TASK OBJECTIVE →
Since the data must remain as supplied, reproduce it word for word.

DATASET CONTENT →
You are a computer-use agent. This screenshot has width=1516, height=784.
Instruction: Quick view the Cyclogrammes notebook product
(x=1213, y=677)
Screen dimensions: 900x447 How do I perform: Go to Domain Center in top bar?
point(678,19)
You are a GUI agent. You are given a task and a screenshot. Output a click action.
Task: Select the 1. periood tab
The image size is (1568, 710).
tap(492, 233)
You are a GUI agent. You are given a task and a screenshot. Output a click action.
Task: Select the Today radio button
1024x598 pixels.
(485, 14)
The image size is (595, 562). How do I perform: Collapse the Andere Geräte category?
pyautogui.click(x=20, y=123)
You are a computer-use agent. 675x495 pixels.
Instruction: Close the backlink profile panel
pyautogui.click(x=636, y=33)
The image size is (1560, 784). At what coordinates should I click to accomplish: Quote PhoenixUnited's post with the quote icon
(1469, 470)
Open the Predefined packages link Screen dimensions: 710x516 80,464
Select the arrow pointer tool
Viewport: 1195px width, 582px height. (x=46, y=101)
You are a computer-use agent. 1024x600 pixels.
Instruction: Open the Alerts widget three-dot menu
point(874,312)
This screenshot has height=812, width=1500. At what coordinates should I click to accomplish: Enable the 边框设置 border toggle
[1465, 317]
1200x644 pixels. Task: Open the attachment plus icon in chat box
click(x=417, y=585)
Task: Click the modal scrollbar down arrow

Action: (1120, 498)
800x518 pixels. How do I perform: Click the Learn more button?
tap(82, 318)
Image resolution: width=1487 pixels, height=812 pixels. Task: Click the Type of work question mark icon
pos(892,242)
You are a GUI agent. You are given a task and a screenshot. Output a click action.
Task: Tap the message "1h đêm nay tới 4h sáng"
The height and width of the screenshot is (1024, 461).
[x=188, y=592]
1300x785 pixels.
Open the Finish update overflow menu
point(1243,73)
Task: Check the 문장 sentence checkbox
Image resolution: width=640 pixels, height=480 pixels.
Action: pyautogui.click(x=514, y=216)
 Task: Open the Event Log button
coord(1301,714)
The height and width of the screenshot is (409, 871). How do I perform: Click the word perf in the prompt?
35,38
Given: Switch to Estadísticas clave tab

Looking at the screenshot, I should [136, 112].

TASK RESPONSE →
You are a computer-use agent. This screenshot has width=1516, height=784.
Instruction: Quick view the Cyclogrammes notebook product
(x=1213, y=677)
Screen dimensions: 900x447 How do I perform: Go to Domain Center in top bar?
point(678,19)
You are a GUI agent. You are given a task and a screenshot. Output a click action.
Task: Select the 1. periood tab
The image size is (1568, 710).
tap(492, 233)
You are a GUI agent. You are given a task and a screenshot. Output a click action.
Task: Select the Today radio button
1024x598 pixels.
(485, 14)
The image size is (595, 562). How do I perform: Collapse the Andere Geräte category?
pyautogui.click(x=20, y=123)
You are a computer-use agent. 675x495 pixels.
Instruction: Close the backlink profile panel
pyautogui.click(x=636, y=33)
The image size is (1560, 784). At what coordinates should I click to accomplish: Quote PhoenixUnited's post with the quote icon
(1469, 470)
Open the Predefined packages link Screen dimensions: 710x516 80,464
Select the arrow pointer tool
Viewport: 1195px width, 582px height. (x=46, y=101)
You are a computer-use agent. 1024x600 pixels.
Instruction: Open the Alerts widget three-dot menu
point(874,312)
This screenshot has height=812, width=1500. At what coordinates should I click to accomplish: Enable the 边框设置 border toggle
[1465, 317]
1200x644 pixels. Task: Open the attachment plus icon in chat box
click(x=417, y=585)
Task: Click the modal scrollbar down arrow

Action: (1120, 498)
800x518 pixels. How do I perform: Click the Learn more button?
tap(82, 318)
Image resolution: width=1487 pixels, height=812 pixels. Task: Click the Type of work question mark icon
pos(892,242)
You are a GUI agent. You are given a task and a screenshot. Output a click action.
Task: Tap the message "1h đêm nay tới 4h sáng"
The height and width of the screenshot is (1024, 461).
[x=188, y=592]
1300x785 pixels.
Open the Finish update overflow menu
point(1243,73)
Task: Check the 문장 sentence checkbox
Image resolution: width=640 pixels, height=480 pixels.
Action: pyautogui.click(x=514, y=216)
 Task: Open the Event Log button
coord(1301,714)
The height and width of the screenshot is (409, 871). How do I perform: Click the word perf in the prompt?
35,38
Given: Switch to Estadísticas clave tab

Looking at the screenshot, I should [136, 112].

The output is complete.